Senate Votes Unanimously for Stronger Enforcement on Synthetic Drugs
Earlier today, Senator Roger Reinert’s bill (SF2319) related to synthetic cannabinoids was passed unanimously by the full body of the Minnesota Senate.
“Synthetic drugs are a growing issue in communities across the state,” said Senator Reinert. “These drugs are more akin to meth than marijuana, and have negatively impacted our downtown business area and our local emergency rooms.”

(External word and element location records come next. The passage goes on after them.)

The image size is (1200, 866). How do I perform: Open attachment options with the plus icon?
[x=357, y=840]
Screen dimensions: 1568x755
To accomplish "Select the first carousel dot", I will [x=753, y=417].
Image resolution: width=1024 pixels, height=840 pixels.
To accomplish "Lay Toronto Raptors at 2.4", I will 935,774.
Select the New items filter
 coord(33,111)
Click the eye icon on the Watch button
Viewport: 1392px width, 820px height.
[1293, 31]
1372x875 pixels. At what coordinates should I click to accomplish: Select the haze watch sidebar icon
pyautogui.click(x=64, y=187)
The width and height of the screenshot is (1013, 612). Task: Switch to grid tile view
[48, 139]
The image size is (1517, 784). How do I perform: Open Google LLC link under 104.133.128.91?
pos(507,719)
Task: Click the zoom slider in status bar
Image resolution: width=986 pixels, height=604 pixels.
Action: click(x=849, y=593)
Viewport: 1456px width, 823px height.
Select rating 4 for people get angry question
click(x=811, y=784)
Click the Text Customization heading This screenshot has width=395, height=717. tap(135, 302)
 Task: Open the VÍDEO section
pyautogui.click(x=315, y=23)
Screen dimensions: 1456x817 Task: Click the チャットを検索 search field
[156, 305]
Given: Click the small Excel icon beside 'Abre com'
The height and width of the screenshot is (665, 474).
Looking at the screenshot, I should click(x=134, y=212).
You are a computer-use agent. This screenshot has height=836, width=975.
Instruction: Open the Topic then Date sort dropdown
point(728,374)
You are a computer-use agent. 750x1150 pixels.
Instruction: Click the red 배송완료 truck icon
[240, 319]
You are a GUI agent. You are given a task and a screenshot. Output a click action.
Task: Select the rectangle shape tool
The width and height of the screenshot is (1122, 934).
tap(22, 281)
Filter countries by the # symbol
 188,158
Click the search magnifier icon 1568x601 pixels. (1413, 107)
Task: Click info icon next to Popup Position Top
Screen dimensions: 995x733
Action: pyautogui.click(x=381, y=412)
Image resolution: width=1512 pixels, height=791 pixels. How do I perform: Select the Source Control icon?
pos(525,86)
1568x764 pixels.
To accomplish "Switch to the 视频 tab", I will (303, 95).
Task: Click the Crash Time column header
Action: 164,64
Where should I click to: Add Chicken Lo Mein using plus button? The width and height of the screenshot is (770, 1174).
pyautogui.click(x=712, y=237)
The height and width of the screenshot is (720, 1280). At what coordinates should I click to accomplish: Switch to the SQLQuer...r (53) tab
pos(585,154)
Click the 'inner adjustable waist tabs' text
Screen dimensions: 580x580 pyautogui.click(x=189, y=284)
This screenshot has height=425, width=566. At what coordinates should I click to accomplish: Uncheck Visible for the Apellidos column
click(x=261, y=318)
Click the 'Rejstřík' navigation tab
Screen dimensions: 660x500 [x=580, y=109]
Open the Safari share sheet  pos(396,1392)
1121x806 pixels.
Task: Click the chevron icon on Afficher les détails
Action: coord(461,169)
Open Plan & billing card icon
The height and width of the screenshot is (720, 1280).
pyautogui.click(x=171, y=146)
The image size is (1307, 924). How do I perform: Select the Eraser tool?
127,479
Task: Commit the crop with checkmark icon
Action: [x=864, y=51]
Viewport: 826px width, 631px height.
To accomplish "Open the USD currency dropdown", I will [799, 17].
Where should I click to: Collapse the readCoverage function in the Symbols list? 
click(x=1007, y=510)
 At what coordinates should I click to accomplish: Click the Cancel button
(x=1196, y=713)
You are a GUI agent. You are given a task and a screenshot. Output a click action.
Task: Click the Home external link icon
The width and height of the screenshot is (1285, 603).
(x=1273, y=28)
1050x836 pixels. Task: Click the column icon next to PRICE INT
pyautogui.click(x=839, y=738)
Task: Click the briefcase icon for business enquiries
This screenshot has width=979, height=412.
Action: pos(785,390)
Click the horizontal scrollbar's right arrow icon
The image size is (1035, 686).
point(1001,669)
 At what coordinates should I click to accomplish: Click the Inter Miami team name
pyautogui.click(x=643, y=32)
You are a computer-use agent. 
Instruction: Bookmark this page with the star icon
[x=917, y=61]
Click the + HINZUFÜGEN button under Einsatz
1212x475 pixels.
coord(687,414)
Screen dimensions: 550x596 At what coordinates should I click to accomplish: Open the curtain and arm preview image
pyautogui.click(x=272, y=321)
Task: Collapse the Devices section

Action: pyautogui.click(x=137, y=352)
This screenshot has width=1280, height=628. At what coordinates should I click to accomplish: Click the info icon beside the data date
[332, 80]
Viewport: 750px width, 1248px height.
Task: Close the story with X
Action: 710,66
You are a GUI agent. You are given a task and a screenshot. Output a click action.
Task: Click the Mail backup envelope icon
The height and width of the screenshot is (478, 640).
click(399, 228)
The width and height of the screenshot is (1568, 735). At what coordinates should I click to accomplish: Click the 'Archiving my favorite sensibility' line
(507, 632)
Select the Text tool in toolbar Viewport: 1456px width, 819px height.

Senator Reinert’s bill accomplishes two significant changes. First, the bill reclassifies synthetic cannabinoids as a Schedule I substance. This subsequently increases penalty for the sale of synthetic marijuana with no remuneration to a gross misdemeanor. The penalty for all other types of sales increases from a gross misdemeanor to a felony. If found guilty one may be sentenced to not more than five years of imprisonment, a fine of $10,000, or both.
Second, the bill also updates the statutory controlled substance schedules so they match the schedules maintained by the Board of Pharmacy. The new schedules would reflect lists of known categories of drugs which are typically made to generate new psychoactive drugs. Effectively, the bill attempts to stay ahead of the production of new drugs or chemicals that are being constantly modified before hitting the streets.
The version passed by the Senate today differs slightly from the House version passed last week. Senator Reinert hopes the House will accept the modified Senate language, and that the bill will then go directly to Governor Dayton for his signature into law. Once signed by the Governor, the law would become effective on August 1, 2012.